▶ **Work to be completed**
List each line from the one holding "Click the Open folder icon" through the end of the items below as a numbered list, both ends included. Skip blank lines and leave out the pictures.

──────

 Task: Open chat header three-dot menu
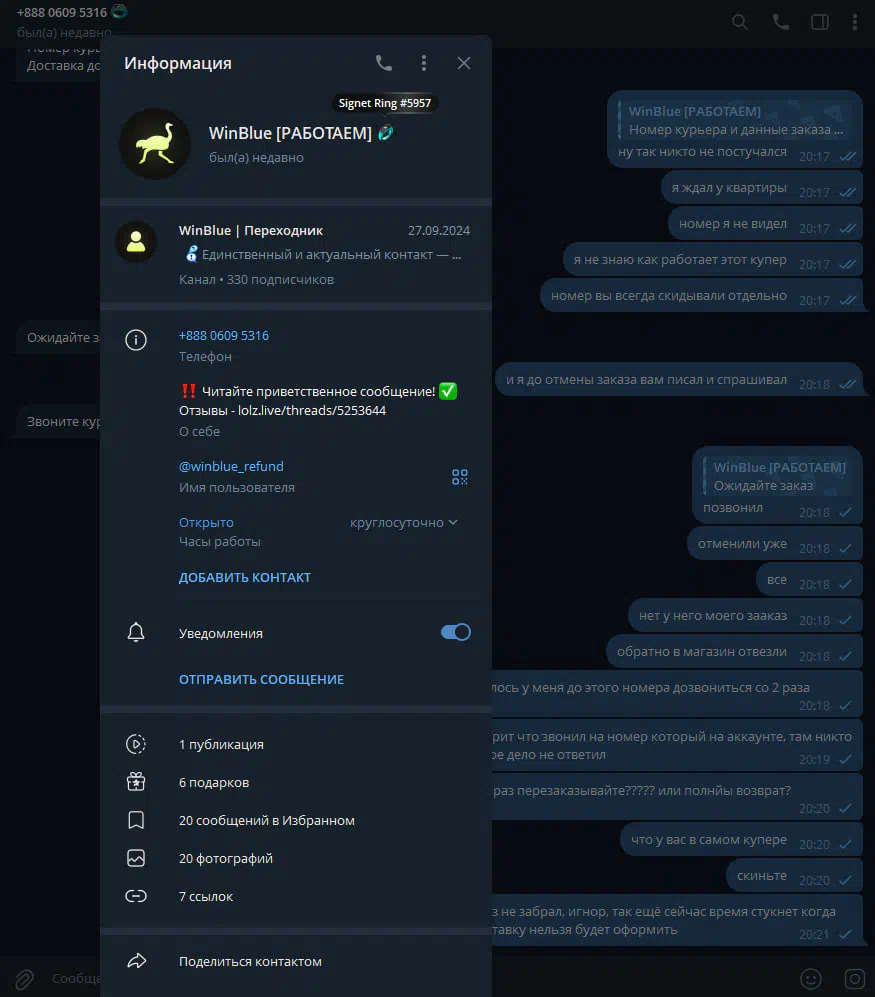[854, 22]
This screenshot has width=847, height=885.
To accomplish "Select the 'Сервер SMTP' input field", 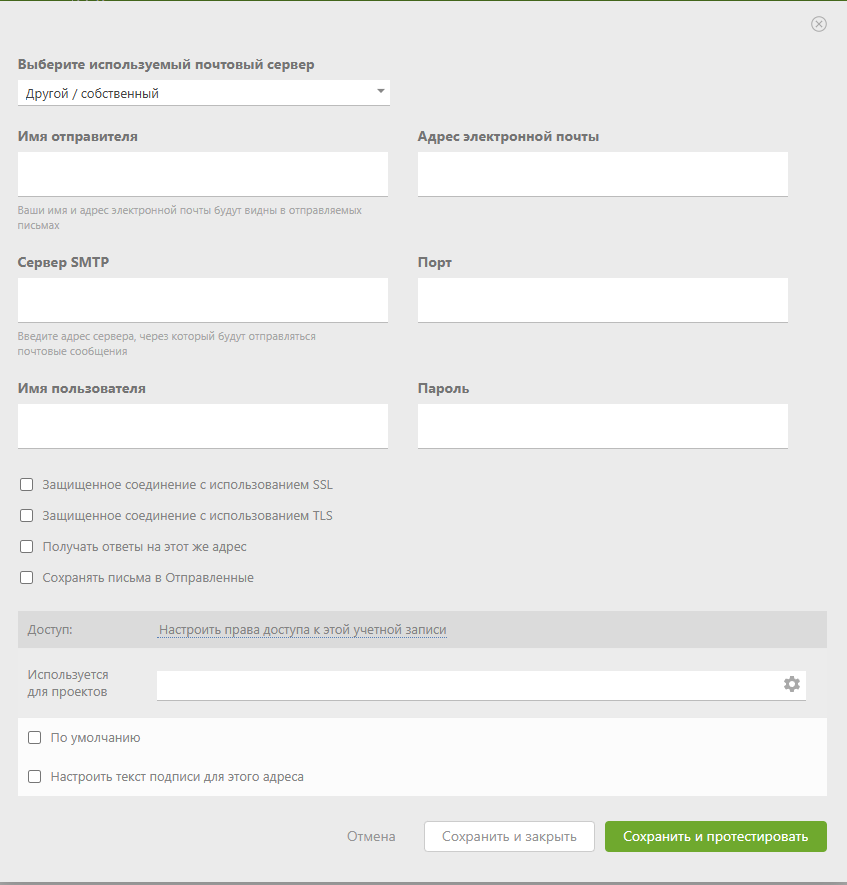I will pyautogui.click(x=203, y=300).
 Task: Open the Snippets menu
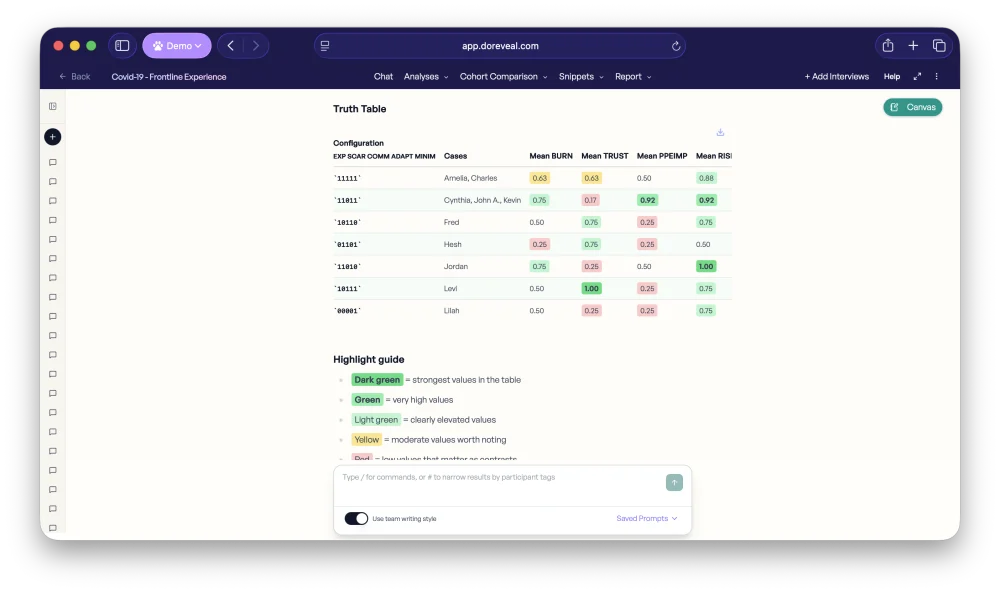point(580,77)
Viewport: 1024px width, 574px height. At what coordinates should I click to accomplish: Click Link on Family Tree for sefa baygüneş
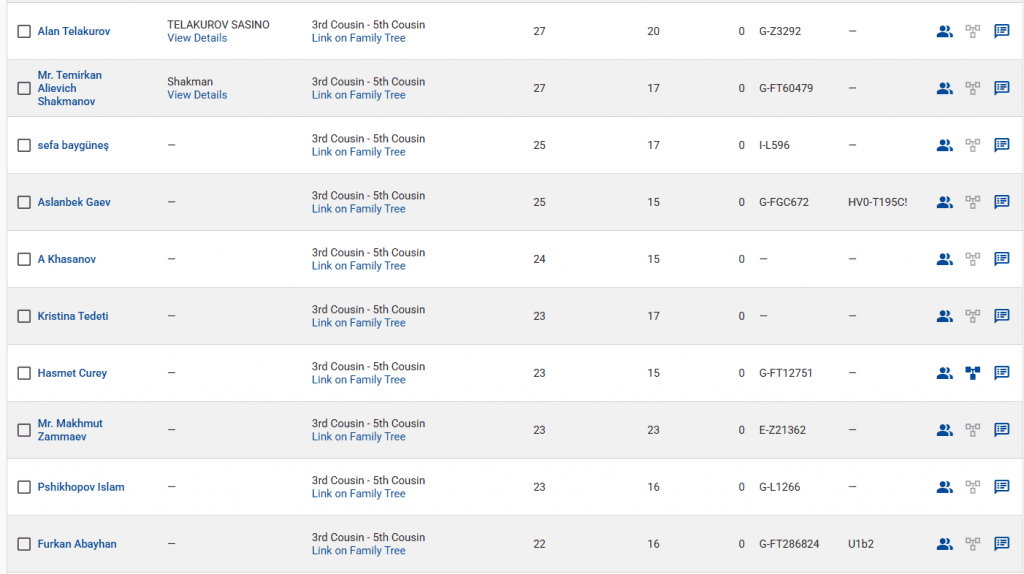click(358, 152)
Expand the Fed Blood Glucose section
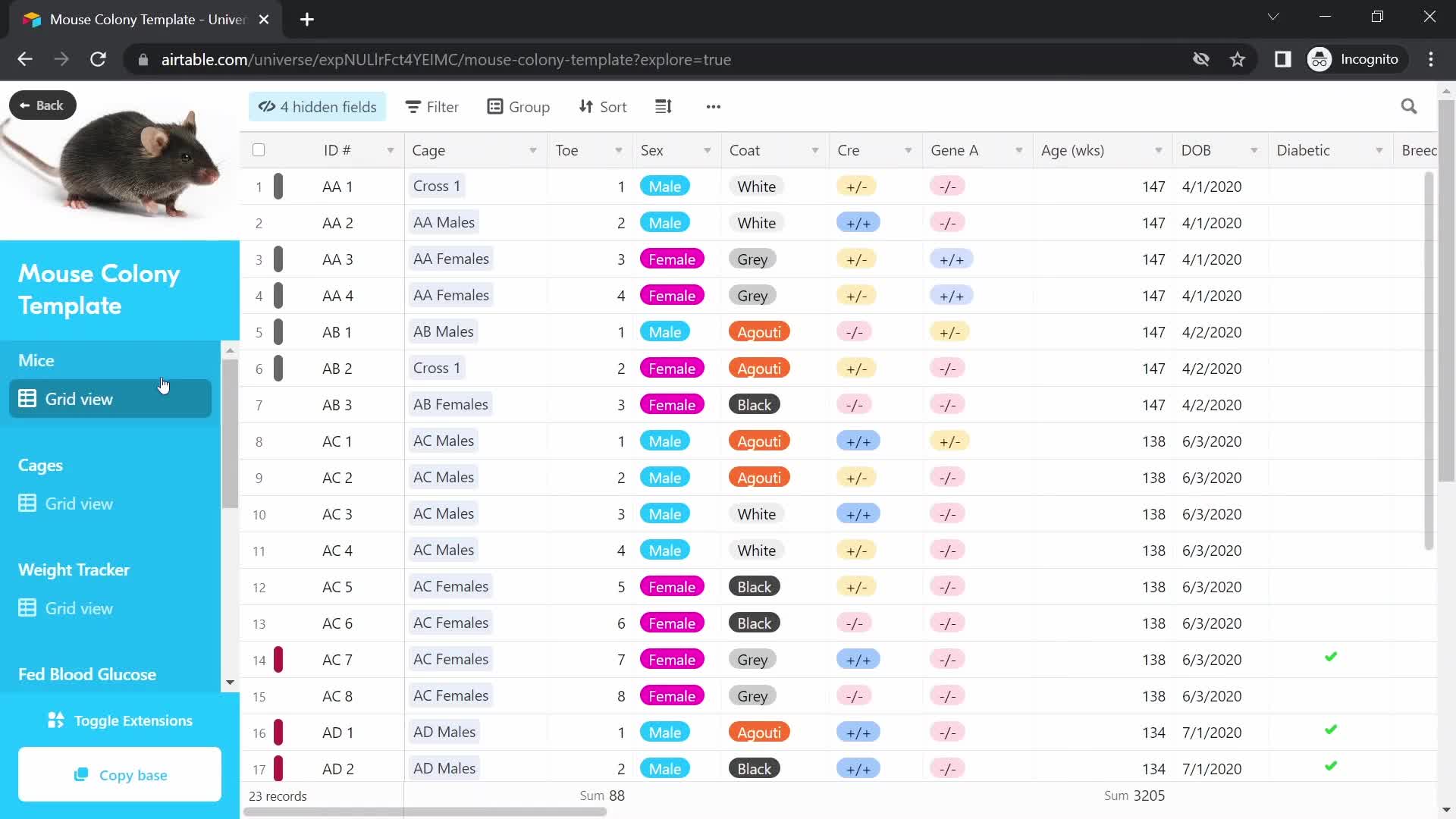Screen dimensions: 1456x819 click(x=87, y=673)
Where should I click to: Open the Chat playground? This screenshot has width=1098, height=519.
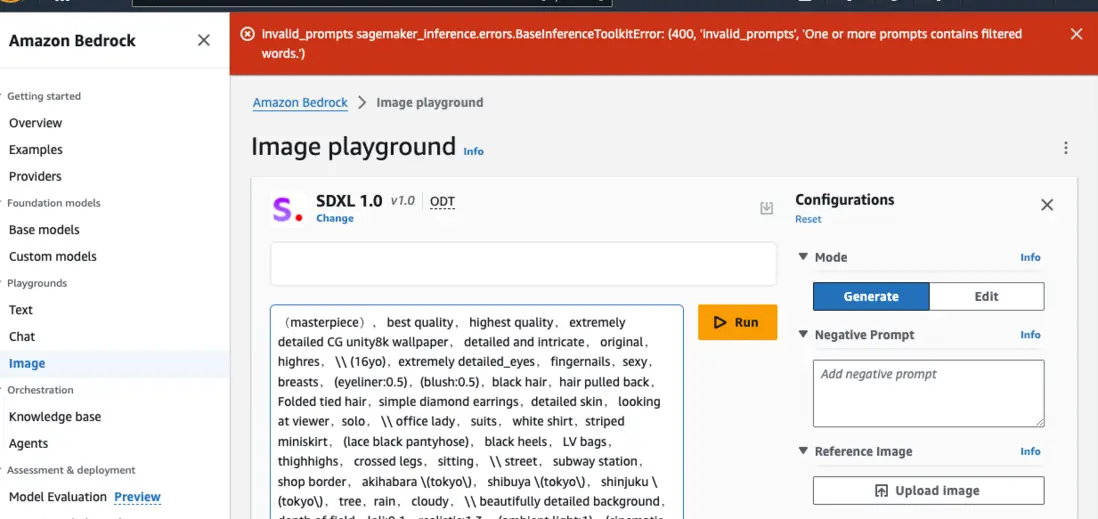(22, 337)
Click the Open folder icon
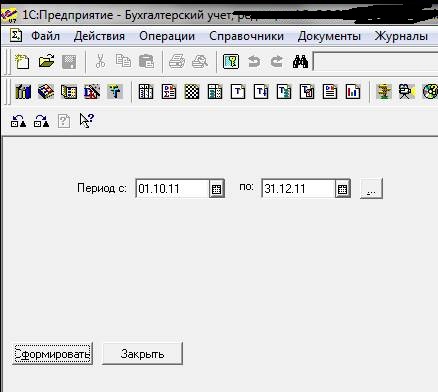This screenshot has height=392, width=438. point(46,62)

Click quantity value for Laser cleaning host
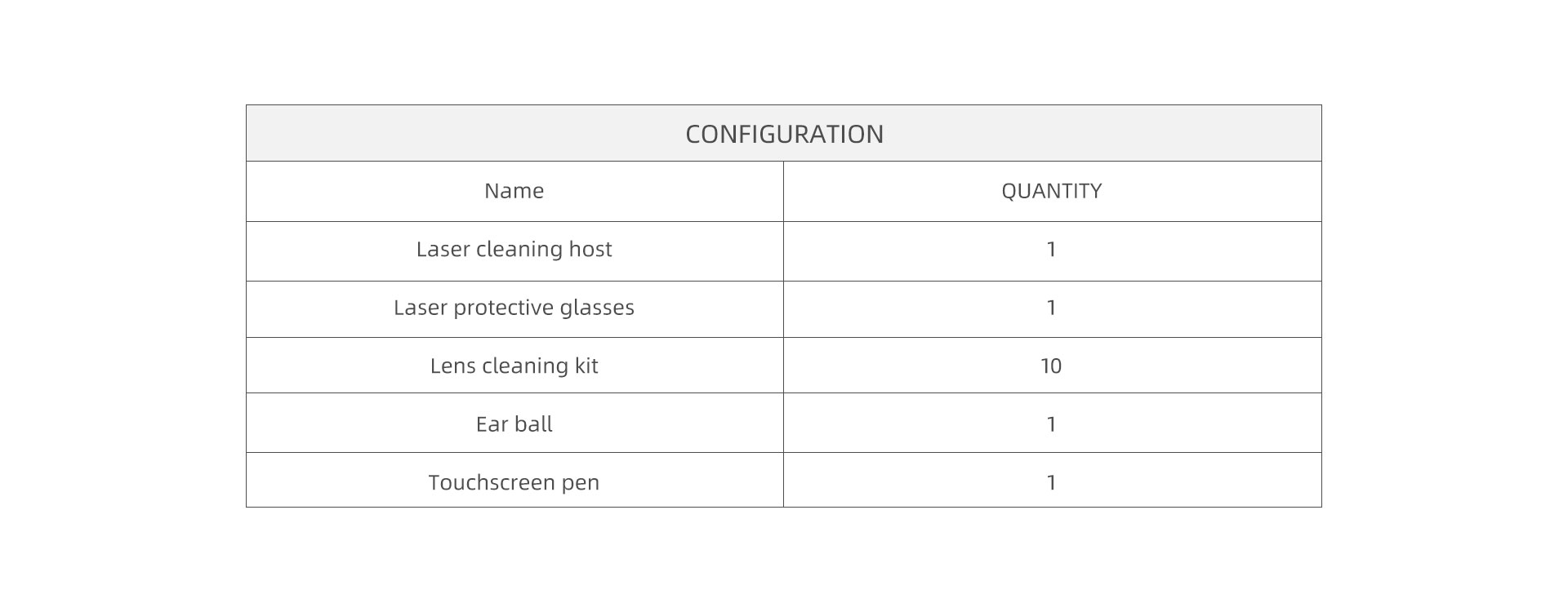pos(1051,250)
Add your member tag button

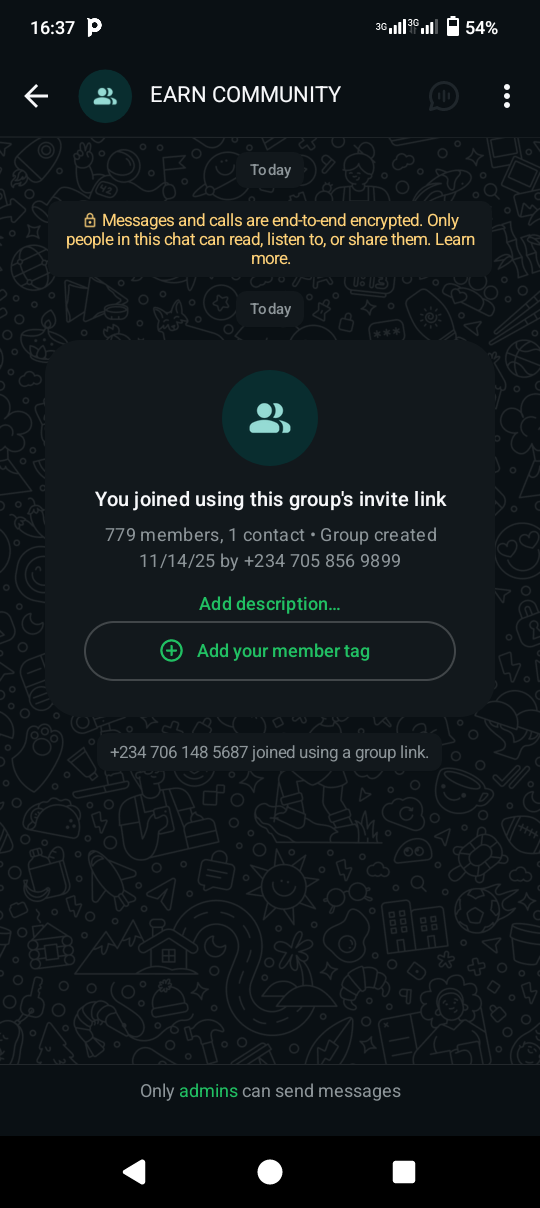270,651
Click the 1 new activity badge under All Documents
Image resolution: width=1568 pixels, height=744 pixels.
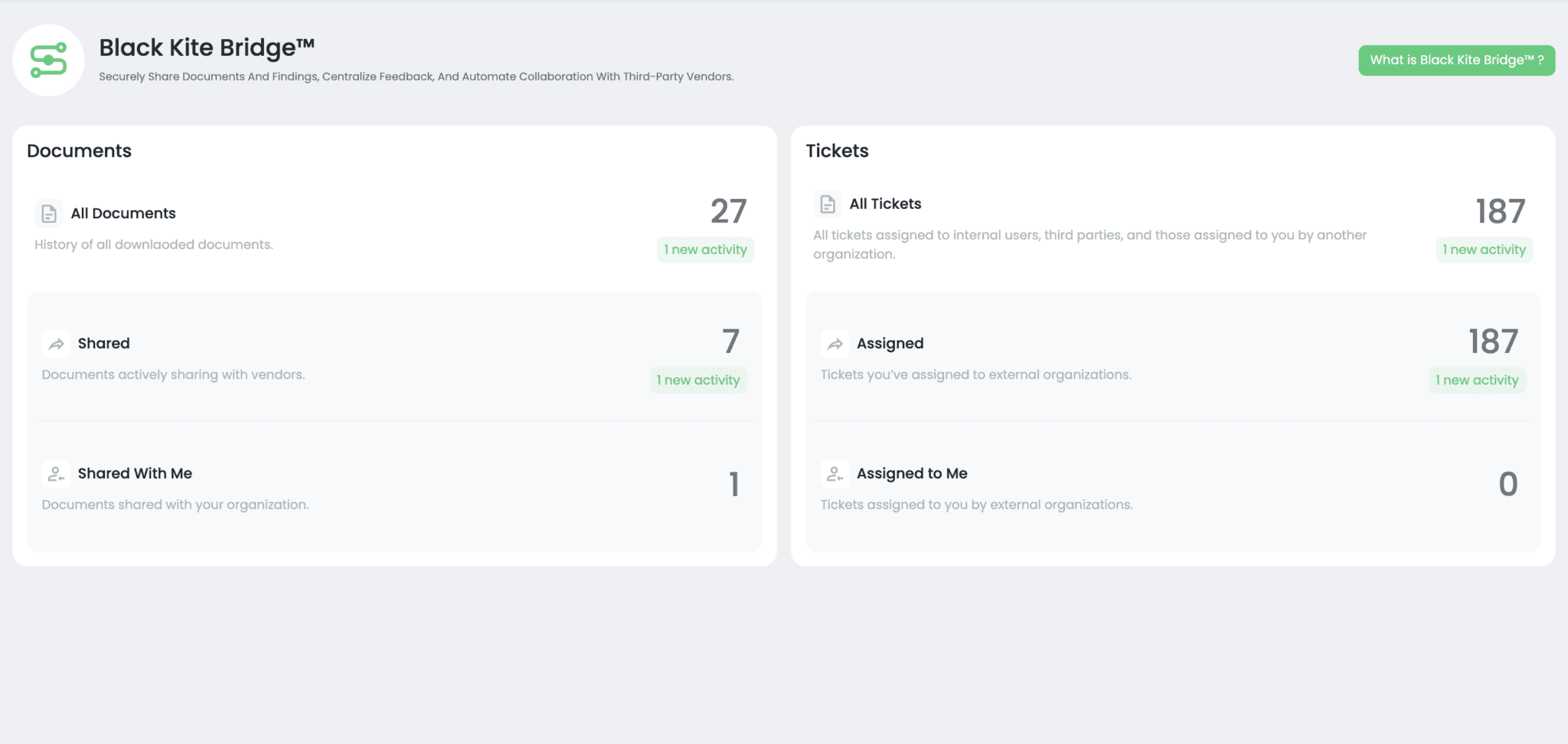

──────

▶ **Output**
1. Click the Open folder icon
2. This screenshot has height=392, width=438. point(46,62)
3. Click quantity value for Laser cleaning host
4. pos(1051,250)
5. Add your member tag button
6. 270,651
7. Click the 1 new activity badge under All Documents
8. Image resolution: width=1568 pixels, height=744 pixels.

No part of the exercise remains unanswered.